(Work instructions): Whenever a line in the entries includes the word "small", copy that line out.

+++ Source data +++

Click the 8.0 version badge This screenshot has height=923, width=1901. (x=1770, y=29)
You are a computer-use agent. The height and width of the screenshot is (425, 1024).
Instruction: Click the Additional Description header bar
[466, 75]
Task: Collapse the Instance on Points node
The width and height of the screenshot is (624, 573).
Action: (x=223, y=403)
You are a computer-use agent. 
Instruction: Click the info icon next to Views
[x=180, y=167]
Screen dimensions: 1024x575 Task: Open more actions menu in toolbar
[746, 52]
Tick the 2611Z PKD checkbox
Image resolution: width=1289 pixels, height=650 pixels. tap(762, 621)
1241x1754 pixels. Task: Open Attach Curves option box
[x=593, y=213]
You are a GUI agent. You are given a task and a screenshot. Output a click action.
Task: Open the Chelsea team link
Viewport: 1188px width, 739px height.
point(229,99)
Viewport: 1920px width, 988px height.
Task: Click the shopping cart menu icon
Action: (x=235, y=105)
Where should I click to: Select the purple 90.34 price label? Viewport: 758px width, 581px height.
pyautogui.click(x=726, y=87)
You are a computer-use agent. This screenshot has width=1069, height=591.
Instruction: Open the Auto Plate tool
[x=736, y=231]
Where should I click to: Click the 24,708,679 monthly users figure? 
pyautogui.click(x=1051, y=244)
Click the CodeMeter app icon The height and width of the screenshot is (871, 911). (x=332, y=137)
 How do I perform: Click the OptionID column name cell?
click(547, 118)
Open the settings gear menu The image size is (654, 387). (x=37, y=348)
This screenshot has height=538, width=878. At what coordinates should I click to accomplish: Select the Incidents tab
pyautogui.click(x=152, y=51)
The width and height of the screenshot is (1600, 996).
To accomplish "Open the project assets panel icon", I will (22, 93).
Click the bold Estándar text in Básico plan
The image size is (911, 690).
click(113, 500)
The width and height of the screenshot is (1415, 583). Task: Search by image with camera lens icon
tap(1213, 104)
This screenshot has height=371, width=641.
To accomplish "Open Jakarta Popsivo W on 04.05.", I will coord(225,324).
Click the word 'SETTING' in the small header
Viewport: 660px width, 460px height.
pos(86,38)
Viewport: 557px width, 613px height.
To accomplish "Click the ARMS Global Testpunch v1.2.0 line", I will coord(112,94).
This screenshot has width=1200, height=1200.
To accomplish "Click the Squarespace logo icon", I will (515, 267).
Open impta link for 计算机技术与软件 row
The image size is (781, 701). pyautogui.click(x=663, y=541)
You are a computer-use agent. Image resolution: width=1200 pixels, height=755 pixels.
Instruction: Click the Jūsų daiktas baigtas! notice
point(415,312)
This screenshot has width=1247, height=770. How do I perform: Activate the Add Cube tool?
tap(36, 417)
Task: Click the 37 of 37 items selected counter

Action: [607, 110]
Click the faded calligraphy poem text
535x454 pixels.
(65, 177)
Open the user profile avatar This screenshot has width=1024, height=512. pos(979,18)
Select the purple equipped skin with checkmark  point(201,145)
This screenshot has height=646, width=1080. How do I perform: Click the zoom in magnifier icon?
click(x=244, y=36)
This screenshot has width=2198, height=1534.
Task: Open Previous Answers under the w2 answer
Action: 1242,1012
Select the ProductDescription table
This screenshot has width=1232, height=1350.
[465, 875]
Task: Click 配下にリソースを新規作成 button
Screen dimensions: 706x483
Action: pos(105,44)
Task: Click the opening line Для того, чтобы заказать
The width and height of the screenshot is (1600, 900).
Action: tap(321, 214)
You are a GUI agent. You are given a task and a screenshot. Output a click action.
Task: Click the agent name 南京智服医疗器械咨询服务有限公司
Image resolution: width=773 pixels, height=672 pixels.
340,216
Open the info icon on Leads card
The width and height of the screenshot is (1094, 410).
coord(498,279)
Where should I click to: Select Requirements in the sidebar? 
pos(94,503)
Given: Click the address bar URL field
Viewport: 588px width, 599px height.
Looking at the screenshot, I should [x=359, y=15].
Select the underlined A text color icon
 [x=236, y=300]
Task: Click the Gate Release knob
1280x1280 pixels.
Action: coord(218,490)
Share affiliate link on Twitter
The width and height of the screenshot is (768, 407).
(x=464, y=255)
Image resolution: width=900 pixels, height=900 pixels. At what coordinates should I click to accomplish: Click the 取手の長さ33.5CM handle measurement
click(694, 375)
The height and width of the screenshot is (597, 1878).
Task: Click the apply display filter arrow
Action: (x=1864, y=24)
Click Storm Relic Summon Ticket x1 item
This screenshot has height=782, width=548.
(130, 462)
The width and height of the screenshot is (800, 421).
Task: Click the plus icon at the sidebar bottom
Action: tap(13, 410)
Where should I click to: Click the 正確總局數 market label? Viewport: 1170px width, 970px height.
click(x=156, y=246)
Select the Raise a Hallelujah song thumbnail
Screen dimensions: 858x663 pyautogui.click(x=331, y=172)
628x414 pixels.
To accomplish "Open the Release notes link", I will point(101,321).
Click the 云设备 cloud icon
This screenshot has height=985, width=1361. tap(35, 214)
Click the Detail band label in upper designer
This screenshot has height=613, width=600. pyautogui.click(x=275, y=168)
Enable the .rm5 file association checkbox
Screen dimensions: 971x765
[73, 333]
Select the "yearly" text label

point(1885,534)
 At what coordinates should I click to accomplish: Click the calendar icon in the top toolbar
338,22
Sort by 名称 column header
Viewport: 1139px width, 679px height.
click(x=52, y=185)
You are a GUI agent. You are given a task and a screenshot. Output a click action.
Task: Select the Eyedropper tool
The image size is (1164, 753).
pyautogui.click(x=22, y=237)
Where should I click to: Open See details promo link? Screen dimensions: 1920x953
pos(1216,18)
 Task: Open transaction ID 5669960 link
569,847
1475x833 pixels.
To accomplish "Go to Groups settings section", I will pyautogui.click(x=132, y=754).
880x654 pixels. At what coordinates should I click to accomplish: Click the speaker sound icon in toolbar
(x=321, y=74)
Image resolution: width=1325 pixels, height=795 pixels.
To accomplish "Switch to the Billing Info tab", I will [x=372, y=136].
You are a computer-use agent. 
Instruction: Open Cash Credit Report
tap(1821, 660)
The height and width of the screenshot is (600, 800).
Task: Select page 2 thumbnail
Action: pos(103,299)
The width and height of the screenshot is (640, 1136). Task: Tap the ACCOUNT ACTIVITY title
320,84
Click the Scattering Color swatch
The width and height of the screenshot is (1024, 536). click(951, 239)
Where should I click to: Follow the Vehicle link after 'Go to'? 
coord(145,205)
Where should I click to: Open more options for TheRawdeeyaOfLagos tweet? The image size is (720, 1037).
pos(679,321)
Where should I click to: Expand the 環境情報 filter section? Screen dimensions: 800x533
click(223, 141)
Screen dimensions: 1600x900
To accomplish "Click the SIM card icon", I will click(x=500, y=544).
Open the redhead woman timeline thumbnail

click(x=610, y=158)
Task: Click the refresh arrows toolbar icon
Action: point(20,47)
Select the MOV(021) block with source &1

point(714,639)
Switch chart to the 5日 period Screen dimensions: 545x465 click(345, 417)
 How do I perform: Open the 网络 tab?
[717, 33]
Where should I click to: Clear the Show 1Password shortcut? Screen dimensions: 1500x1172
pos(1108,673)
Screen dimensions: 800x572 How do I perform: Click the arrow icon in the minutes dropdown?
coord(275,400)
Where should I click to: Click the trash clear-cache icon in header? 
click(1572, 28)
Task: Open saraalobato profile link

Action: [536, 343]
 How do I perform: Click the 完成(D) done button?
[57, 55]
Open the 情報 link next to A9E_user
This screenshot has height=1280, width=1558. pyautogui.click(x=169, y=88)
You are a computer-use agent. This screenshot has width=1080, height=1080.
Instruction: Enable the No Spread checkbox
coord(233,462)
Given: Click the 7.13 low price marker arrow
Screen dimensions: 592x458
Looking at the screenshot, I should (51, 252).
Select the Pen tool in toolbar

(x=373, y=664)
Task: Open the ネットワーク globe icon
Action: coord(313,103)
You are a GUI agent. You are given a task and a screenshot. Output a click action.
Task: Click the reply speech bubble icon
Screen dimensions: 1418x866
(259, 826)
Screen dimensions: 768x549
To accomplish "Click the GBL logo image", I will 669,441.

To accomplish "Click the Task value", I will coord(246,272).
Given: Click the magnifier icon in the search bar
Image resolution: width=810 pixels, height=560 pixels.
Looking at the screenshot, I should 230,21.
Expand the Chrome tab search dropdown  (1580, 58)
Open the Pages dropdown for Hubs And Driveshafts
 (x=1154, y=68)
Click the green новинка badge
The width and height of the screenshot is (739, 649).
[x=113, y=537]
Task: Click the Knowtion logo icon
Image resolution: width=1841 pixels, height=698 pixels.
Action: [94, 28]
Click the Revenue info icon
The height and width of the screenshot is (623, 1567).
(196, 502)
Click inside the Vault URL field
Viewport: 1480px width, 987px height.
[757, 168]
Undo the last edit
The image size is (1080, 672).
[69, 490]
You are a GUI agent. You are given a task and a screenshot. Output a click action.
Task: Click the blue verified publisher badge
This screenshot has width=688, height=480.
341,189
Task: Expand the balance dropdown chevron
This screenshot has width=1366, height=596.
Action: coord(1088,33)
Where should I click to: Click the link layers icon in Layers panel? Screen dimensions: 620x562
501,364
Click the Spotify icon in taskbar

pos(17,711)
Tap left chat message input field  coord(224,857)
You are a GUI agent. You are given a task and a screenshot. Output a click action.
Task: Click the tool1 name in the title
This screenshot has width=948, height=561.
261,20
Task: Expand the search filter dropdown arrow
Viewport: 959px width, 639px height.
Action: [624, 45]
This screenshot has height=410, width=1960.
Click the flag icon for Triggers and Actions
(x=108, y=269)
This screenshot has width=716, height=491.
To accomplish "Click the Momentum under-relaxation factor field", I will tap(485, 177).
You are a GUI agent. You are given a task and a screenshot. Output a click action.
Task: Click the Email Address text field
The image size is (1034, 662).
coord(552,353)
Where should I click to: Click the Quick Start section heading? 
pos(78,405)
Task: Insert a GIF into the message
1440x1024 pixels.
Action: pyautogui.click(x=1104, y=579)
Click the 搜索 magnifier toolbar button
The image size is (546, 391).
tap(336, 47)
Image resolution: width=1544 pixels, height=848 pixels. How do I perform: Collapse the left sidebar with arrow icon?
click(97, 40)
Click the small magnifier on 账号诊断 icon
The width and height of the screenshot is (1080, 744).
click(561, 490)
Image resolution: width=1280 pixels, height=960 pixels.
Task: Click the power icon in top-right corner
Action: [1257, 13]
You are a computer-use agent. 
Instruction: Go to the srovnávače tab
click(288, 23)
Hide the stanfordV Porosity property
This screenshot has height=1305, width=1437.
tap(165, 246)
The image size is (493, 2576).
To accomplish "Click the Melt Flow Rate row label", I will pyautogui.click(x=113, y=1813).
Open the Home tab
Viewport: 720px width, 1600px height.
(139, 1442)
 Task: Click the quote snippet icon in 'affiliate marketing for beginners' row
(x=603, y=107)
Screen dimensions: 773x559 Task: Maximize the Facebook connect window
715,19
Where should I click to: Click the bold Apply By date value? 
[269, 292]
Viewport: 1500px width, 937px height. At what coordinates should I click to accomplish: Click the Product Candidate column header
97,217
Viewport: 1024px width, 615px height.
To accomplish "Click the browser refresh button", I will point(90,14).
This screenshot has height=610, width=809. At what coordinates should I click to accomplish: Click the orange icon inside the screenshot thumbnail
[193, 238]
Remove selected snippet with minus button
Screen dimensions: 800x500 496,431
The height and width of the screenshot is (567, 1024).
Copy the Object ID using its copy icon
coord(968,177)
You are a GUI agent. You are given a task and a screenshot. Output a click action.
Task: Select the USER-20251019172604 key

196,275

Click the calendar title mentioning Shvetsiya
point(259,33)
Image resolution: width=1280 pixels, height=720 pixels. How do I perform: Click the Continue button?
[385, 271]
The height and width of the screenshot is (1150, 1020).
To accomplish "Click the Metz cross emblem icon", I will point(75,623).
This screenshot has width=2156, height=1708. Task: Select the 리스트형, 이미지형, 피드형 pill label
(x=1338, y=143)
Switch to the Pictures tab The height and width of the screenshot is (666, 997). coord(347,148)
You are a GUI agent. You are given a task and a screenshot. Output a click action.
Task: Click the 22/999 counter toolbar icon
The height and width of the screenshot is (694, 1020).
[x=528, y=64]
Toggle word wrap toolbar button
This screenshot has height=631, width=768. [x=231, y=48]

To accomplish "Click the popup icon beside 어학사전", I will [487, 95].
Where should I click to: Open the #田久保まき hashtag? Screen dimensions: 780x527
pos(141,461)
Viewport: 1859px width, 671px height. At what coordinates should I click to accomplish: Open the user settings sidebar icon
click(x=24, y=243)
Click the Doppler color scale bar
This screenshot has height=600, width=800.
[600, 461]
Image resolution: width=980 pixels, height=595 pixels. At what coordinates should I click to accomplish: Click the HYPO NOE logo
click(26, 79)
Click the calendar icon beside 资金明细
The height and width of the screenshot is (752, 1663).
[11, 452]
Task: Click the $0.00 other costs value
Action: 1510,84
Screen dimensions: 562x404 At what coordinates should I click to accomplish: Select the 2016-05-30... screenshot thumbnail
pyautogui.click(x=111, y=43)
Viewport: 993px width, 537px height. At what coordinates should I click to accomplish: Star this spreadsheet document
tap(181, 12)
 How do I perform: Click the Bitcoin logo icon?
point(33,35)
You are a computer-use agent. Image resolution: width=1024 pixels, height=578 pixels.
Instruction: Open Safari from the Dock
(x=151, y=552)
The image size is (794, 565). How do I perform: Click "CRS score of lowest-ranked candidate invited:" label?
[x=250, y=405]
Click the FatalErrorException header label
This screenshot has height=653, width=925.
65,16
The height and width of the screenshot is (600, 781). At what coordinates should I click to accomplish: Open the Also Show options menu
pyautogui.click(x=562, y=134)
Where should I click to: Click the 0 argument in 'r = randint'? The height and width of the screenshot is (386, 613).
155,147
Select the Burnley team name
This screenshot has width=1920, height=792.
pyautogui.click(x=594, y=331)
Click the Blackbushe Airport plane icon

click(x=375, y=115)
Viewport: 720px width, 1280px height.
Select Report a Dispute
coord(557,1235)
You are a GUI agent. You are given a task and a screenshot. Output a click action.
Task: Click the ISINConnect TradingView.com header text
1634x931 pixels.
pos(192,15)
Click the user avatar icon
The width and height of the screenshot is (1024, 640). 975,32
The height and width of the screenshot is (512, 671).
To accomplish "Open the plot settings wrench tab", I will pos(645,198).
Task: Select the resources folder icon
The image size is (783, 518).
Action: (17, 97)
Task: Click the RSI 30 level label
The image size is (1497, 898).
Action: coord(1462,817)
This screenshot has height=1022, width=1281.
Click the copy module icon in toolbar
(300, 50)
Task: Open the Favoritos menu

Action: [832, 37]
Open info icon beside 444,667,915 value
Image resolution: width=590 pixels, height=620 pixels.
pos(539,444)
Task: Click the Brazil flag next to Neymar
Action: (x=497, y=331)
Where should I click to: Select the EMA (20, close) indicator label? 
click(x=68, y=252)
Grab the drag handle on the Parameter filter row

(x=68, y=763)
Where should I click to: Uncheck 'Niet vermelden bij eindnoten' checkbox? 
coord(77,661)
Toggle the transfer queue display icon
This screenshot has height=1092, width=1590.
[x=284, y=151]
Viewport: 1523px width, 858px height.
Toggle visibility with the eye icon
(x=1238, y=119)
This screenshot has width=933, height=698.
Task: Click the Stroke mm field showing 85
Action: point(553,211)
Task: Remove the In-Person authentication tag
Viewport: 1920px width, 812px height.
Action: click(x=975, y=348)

+++

(Completed exercise):
Click the word 'SETTING' in the small header
Click the small magnifier on 账号诊断 icon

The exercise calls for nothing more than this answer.